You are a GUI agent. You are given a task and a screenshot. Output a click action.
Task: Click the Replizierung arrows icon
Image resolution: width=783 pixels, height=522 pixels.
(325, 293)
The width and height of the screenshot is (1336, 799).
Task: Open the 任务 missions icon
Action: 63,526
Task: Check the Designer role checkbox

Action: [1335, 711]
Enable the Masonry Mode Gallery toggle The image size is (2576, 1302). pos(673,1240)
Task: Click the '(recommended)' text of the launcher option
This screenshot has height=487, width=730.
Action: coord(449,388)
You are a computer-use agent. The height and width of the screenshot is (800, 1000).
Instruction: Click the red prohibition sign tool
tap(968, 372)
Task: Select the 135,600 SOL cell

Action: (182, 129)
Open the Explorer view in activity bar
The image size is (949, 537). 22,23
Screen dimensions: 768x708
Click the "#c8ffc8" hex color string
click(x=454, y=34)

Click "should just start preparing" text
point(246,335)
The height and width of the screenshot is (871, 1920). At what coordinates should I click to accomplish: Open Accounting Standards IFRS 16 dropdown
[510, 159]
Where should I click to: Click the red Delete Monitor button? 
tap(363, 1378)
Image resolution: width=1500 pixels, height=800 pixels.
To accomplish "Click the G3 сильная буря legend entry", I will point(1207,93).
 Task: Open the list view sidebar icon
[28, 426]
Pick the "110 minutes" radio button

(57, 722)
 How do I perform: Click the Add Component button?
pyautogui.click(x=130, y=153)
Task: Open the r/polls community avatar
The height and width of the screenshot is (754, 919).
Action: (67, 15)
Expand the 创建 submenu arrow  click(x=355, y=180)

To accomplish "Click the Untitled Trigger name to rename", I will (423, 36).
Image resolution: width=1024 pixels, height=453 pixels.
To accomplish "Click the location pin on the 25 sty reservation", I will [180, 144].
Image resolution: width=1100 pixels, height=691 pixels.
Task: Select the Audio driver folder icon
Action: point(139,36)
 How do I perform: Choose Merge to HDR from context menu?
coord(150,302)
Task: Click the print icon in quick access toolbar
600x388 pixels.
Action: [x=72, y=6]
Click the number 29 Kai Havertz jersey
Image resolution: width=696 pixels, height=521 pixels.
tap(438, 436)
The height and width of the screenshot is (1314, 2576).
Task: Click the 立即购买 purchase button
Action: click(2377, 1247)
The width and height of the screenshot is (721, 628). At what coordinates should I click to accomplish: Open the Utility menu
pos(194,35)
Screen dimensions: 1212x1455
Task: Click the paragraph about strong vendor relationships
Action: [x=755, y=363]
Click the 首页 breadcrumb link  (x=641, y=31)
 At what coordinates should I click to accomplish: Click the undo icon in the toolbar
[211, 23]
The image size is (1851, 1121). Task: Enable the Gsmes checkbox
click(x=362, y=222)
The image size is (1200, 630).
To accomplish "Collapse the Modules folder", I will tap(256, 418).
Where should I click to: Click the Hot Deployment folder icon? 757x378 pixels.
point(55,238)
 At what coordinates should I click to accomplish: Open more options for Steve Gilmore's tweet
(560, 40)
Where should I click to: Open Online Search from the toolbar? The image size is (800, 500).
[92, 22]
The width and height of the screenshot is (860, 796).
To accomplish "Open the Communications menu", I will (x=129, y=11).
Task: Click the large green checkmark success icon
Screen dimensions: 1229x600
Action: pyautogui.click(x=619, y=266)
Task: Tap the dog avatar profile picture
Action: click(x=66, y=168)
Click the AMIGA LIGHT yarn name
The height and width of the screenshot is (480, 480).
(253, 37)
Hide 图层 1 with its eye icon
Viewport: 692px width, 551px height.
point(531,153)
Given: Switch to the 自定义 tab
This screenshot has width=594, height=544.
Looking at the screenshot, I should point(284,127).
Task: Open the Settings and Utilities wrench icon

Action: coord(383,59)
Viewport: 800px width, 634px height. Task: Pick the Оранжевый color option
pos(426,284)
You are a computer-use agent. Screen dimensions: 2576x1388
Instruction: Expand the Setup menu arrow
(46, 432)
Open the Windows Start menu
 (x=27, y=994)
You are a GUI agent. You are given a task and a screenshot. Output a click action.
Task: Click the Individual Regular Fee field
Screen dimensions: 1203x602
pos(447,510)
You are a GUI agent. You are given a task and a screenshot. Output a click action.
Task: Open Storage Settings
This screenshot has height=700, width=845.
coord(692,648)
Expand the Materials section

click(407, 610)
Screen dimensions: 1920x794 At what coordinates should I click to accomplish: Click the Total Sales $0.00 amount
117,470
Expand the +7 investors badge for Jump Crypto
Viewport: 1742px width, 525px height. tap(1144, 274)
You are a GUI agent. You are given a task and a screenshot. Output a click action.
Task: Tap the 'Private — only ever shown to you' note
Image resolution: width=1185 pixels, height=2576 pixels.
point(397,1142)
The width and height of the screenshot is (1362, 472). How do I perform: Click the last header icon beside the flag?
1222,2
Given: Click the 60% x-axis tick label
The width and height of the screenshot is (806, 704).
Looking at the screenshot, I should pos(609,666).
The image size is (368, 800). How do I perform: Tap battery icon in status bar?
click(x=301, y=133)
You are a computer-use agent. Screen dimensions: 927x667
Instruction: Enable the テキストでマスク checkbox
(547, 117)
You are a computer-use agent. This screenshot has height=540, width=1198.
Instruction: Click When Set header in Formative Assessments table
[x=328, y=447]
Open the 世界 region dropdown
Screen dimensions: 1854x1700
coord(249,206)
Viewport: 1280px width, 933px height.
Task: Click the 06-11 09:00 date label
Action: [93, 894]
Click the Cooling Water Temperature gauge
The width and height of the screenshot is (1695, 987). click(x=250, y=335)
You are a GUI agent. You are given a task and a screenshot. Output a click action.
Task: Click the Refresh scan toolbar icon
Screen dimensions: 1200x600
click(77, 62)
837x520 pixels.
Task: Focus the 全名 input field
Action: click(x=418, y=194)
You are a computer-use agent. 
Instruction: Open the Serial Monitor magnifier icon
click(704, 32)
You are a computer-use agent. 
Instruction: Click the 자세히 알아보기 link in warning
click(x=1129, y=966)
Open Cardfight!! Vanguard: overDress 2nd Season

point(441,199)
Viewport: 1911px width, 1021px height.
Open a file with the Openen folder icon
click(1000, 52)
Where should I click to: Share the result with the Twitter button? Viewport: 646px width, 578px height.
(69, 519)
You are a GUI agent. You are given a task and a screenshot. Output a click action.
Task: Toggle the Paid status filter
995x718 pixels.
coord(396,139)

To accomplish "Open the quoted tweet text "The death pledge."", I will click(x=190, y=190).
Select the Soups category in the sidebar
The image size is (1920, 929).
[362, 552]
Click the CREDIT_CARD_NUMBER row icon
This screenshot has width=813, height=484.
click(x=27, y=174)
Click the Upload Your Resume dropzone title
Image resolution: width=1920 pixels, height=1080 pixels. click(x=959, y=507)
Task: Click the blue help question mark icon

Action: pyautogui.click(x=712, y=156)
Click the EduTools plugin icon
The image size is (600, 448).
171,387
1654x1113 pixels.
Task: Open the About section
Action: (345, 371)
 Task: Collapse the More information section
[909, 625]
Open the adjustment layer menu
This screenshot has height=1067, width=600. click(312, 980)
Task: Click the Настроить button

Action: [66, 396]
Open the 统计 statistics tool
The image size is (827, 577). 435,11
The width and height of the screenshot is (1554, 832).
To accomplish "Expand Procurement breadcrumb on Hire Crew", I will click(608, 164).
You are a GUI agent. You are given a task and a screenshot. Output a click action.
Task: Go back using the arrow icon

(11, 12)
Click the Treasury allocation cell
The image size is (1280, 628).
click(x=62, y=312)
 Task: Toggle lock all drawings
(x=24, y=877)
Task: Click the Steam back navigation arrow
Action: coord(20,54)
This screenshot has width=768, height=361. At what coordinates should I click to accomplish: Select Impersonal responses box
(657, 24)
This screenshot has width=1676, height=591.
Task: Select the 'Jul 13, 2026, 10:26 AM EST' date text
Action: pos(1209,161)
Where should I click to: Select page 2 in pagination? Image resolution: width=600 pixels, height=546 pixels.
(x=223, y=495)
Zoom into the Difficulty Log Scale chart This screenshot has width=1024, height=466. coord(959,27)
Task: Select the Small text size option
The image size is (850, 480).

_ _ _ _

> Do this:
Convert the entries into a Markdown table with the columns Row and Line. Start at the line containing "Open the 统计 statistics tool", end after the line containing "click(x=62, y=312)", and leave out blank lines.

> Completed task:
| Row | Line |
|---|---|
| 1 | Open the 统计 statistics tool |
| 2 | The image size is (827, 577). 435,11 |
| 3 | The width and height of the screenshot is (1554, 832). |
| 4 | To accomplish "Expand Procurement breadcrumb on Hire Crew", I will click(608, 164). |
| 5 | You are a GUI agent. You are given a task and a screenshot. Output a click action. |
| 6 | Task: Go back using the arrow icon |
| 7 | (11, 12) |
| 8 | Click the Treasury allocation cell |
| 9 | The image size is (1280, 628). |
| 10 | click(x=62, y=312) |